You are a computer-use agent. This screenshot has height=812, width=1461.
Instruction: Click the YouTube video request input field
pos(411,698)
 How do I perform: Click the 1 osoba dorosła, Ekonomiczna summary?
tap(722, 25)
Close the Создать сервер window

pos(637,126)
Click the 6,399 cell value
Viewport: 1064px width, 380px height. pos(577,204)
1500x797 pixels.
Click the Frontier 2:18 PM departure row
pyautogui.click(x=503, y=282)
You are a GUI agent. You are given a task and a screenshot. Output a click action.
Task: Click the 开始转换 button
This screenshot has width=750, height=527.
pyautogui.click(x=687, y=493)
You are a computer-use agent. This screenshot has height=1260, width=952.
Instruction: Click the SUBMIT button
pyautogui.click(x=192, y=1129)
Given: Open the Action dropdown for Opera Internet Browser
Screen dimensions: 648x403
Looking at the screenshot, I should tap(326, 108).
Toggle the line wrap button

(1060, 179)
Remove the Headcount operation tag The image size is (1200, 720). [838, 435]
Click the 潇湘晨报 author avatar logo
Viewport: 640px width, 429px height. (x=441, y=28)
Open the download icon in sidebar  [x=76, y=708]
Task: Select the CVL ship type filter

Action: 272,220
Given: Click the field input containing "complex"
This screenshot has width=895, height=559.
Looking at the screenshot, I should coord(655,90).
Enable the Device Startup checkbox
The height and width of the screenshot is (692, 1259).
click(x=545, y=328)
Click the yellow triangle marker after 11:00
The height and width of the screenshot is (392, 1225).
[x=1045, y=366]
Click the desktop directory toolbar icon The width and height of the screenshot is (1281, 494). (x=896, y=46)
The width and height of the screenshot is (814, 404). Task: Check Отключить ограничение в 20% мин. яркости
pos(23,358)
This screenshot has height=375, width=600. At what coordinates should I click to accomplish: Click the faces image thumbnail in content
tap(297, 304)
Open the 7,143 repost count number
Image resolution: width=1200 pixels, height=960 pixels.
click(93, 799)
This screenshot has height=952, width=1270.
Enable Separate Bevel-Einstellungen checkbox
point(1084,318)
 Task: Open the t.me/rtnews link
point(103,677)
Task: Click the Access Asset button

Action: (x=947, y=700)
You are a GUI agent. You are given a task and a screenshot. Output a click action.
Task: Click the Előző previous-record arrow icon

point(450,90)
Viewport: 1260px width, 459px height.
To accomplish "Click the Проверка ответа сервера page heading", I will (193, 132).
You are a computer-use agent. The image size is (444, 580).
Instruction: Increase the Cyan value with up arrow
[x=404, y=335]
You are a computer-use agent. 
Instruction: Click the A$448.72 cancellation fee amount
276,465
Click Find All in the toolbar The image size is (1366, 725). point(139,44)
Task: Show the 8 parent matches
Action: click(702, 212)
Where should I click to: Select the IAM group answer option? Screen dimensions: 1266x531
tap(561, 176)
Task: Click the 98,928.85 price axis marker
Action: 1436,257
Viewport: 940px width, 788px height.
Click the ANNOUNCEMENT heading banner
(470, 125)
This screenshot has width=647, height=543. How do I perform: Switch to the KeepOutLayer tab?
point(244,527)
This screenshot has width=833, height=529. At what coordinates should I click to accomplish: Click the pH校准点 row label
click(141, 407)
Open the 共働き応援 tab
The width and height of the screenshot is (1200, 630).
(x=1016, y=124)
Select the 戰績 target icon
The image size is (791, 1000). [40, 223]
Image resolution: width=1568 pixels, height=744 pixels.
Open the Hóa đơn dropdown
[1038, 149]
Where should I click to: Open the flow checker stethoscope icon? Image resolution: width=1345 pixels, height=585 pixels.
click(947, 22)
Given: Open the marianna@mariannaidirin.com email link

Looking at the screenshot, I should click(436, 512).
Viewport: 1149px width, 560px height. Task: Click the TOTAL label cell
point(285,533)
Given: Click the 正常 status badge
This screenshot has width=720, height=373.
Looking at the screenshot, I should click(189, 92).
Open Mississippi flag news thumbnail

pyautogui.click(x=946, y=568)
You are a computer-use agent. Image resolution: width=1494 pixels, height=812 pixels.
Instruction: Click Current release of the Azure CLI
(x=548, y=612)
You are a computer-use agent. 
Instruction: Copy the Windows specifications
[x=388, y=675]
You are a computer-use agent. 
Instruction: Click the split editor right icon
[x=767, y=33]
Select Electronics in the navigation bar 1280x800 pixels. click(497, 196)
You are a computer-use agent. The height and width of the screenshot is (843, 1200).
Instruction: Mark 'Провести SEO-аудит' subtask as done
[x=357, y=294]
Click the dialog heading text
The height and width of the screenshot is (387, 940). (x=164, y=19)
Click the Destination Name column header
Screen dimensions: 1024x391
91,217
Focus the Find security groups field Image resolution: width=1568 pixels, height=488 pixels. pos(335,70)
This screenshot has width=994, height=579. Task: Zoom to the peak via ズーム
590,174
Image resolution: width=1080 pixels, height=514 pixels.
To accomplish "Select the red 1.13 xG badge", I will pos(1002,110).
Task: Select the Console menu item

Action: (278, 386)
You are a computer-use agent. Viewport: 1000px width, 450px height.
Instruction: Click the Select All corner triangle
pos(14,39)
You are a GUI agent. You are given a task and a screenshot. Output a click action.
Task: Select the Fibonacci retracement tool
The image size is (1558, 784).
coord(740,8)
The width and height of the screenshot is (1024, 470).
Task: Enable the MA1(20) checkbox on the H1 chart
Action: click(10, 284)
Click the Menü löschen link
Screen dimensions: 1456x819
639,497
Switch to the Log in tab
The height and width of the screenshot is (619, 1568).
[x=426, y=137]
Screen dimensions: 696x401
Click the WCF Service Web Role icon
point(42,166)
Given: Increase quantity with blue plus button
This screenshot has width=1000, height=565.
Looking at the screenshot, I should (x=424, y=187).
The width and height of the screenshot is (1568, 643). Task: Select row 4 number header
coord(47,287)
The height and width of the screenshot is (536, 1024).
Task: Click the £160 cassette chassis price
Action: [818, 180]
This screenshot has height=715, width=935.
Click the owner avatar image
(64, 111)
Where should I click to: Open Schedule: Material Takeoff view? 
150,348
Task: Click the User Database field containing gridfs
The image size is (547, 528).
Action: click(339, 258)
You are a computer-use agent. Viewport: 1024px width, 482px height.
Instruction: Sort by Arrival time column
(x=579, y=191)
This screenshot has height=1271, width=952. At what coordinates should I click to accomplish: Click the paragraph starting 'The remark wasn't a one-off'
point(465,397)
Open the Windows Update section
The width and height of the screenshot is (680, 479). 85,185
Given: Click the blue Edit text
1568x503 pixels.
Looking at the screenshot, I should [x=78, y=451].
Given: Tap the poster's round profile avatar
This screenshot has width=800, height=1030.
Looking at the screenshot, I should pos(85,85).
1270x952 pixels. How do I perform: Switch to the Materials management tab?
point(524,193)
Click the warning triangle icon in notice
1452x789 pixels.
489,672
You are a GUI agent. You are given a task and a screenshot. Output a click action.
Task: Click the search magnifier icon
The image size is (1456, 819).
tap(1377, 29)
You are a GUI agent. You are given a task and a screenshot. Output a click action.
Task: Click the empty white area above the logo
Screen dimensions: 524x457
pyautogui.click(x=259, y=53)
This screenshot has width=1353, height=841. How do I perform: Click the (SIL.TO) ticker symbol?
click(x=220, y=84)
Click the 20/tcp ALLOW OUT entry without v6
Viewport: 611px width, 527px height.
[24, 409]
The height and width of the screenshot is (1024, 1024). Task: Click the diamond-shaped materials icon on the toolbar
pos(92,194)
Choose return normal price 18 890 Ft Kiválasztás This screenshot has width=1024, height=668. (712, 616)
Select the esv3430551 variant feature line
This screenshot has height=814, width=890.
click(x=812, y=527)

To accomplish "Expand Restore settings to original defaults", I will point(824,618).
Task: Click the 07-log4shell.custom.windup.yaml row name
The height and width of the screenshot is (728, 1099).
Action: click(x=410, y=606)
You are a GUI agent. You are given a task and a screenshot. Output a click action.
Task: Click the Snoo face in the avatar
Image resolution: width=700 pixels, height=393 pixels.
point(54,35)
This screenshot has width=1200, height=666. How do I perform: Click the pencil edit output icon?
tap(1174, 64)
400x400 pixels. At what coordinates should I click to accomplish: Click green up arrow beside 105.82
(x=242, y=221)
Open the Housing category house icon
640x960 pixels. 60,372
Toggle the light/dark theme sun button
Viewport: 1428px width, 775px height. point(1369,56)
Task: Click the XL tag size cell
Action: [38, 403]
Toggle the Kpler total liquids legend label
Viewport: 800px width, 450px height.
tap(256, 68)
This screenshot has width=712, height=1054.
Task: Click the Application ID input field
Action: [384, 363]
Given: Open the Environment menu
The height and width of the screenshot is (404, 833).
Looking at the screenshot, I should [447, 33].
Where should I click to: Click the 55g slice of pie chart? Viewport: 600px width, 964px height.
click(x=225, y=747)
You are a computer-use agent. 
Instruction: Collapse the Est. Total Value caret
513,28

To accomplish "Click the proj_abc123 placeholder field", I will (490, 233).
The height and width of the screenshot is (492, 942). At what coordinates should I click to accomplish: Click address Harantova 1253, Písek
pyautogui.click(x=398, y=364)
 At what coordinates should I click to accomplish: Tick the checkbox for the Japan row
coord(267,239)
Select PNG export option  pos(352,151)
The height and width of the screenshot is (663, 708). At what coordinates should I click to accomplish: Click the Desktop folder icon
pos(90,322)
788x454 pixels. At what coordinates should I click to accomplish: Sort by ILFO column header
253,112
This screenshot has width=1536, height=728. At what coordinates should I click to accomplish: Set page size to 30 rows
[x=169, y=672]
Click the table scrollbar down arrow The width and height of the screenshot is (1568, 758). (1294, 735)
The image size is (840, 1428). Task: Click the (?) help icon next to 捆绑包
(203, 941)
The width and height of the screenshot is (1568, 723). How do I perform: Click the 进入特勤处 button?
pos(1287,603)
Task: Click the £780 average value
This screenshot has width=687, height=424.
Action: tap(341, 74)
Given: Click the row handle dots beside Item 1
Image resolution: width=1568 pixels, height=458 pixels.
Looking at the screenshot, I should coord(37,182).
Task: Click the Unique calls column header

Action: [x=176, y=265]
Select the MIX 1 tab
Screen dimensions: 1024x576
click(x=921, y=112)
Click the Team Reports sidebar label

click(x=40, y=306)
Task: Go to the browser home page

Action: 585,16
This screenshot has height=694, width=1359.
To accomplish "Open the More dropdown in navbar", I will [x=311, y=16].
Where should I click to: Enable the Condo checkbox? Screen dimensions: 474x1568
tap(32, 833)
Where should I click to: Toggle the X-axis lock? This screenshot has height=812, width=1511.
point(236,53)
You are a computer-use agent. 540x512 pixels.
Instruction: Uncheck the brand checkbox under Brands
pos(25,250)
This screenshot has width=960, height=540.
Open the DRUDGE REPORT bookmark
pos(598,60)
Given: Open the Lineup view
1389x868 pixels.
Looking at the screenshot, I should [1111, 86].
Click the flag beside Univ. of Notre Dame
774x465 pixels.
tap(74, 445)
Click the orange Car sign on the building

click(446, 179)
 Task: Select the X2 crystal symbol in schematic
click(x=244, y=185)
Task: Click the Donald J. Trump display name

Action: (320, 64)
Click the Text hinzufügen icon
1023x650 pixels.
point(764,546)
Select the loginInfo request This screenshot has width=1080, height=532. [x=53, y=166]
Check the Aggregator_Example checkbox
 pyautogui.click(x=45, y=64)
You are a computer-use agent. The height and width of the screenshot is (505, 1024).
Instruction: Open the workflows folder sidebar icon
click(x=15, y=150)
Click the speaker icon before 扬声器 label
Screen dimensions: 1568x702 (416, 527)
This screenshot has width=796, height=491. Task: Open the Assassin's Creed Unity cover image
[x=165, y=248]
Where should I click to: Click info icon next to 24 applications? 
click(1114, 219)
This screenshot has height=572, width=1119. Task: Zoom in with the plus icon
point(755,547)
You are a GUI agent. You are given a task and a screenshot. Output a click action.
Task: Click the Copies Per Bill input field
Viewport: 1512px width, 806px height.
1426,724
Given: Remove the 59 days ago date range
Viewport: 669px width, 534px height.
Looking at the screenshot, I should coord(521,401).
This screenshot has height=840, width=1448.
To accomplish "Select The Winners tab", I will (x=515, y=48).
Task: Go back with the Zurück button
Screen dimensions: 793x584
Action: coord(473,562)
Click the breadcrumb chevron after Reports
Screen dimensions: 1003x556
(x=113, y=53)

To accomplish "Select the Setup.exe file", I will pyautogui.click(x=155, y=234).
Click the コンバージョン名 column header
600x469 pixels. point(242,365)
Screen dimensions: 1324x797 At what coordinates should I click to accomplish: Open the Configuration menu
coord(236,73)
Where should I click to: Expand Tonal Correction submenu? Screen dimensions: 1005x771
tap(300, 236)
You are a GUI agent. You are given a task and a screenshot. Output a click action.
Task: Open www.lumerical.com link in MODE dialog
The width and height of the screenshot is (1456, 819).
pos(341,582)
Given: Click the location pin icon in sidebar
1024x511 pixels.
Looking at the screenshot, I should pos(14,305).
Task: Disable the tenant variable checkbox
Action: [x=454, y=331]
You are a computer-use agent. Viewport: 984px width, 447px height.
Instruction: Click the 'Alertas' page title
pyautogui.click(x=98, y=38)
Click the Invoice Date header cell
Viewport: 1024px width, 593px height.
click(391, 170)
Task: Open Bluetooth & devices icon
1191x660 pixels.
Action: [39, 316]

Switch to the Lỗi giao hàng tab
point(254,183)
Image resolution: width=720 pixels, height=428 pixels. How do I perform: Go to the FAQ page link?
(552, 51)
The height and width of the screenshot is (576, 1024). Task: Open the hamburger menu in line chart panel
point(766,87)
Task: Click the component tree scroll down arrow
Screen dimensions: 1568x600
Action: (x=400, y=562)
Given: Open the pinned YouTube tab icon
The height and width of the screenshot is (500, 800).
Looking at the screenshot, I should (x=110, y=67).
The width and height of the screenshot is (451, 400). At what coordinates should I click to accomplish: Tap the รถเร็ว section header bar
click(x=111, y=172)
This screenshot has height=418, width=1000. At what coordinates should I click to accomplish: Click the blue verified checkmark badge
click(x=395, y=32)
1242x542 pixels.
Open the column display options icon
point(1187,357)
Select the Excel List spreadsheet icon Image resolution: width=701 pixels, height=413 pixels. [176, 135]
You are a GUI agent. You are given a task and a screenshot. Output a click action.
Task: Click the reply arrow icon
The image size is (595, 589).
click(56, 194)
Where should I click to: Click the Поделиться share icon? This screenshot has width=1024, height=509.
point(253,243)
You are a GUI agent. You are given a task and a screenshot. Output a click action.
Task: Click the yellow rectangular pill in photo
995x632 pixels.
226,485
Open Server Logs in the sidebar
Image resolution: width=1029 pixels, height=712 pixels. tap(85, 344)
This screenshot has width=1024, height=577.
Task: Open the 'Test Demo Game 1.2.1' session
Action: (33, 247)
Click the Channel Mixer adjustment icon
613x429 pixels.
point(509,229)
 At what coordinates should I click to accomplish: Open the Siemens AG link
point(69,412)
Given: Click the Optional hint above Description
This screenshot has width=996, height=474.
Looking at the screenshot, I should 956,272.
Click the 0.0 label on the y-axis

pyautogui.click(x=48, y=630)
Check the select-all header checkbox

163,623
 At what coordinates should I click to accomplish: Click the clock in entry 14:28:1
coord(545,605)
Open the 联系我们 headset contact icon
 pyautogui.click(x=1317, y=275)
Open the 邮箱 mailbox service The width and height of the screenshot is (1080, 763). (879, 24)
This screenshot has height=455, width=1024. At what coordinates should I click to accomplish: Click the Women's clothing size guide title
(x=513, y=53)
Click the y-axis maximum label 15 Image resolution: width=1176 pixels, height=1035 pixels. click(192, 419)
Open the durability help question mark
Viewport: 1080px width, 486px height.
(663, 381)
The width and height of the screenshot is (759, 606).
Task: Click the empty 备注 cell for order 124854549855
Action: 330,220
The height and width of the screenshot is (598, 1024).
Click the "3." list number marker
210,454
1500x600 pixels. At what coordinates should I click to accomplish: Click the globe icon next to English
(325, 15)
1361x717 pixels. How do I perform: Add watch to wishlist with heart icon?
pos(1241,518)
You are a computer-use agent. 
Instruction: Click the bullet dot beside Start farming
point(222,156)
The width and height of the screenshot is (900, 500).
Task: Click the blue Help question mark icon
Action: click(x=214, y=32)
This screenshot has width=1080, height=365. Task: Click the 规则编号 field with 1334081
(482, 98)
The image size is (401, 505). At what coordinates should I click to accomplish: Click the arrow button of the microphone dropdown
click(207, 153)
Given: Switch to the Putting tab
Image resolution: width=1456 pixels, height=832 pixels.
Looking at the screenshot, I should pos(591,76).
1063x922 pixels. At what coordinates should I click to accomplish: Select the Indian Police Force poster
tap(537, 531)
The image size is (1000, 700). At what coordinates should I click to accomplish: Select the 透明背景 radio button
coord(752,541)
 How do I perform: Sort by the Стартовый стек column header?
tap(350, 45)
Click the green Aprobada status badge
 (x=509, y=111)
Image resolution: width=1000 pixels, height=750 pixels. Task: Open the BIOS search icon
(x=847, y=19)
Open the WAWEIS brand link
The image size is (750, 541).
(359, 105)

----------------

[Work order]
Which lines above hold the word "will"? Copy each of them.

[Written response]
To accomplish "Click the Проверка ответа сервера page heading", I will (193, 132).
To accomplish "Select the red 1.13 xG badge", I will pos(1002,110).
To accomplish "Expand Restore settings to original defaults", I will point(824,618).
To accomplish "Click the proj_abc123 placeholder field", I will (490, 233).
To accomplish "Open the More dropdown in navbar", I will [x=311, y=16].
To accomplish "Select The Winners tab", I will (x=515, y=48).
To accomplish "Select the Setup.exe file", I will pyautogui.click(x=155, y=234).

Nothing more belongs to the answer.